When news organizations cross the line of advocacy
This Fox and Friends video has stirred up a hornets nest of controversy. It makes no pretense of being "fair and balanced" in its critique of the Obama administration and this has Democrats calling "foul":
There have been many on our side who have shrugged their shoulders and said, "So what? Ever watch MSNBC's coverage of Romney?"
This is absolutely true. And don't we criticize coverage like that? Right again. It's hypocrisy to criticize biased coverage from a news organization that crosses the line between informing the viewer and advocacy and stay silent - or even support a network that purports to be "fair and balanced" but offers a naked hit piece on a political opponent.

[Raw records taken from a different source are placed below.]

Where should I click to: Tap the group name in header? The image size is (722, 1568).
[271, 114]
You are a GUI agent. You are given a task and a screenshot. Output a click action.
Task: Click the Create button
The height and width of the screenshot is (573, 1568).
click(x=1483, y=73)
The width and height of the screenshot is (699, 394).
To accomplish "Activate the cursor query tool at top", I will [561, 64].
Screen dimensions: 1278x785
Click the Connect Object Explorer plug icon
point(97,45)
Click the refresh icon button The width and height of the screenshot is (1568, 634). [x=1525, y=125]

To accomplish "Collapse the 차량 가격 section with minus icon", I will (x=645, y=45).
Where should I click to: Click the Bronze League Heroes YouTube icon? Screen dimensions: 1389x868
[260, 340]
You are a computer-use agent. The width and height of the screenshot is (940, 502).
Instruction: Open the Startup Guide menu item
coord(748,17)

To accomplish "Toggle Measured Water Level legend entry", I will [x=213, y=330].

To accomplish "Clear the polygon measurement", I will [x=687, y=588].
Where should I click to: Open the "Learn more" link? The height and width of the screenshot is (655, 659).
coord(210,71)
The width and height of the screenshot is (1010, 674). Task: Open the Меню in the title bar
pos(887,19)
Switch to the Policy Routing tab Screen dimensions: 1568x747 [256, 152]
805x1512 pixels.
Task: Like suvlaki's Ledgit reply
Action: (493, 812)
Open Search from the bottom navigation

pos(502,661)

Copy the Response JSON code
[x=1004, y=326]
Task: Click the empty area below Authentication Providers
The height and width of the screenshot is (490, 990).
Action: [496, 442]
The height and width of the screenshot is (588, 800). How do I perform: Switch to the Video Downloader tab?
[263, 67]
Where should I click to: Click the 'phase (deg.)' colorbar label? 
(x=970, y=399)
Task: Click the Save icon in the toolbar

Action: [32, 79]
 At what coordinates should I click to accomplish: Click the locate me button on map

Note that F&F isn't just playing a campaign ad or a YouTube spot from an outside political action committee. Nor does this come from the production company of one of its opinion-program hosts. The video starts with "Fox and Friends Presents" on the screen, making this an explicit argument from the news channel itself.
Should a news organization produce and publish attack ads like this? I know the initial response will be that other news organizations offer biased perspectives and hagiographies of Obama that go well beyond a single video ... and that response is entirely valid. However, we usually criticize that kind of behavior with other news organizations, too. If anyone wanted to look for evidence that the overall Fox News organization intends to campaign against Obama rather than cover the campaign, this video would be difficult to refute as evidence for that claim.
Of course, that doesn't mean that outside groups and the Romney campaign shouldn't consider producing something like this on their own. It makes a pretty powerful argument against another four years of Barack Obama, but that shouldn't be the job of news-reporting organizations, even when we like the message.
TV Newser reports that the video was "created by an associate producer and was not authorized at the senior executive level of the network." I would hope not. And I would guess that associate producer's days at the network are numbered.
This is not a question of us playing by the rules while the other guys do whatever they want. It's a simple question of what's right and what's wrong. And regardless of whether you think what's in the video is true or not, a news organization has no business making what amounts to a free campaign commercial for the candidate they support.
When MSNBC or CNN airs a biased hit piece, righty blogs all across the spectrum dissect it and criticize the networks for their dishonesty. This is how to fight bias in the media - not by creating a counter-biased hit piece as Fox did with the above video.
For a network that prides itself on being "fair and balanced," Fox just jumped the shark.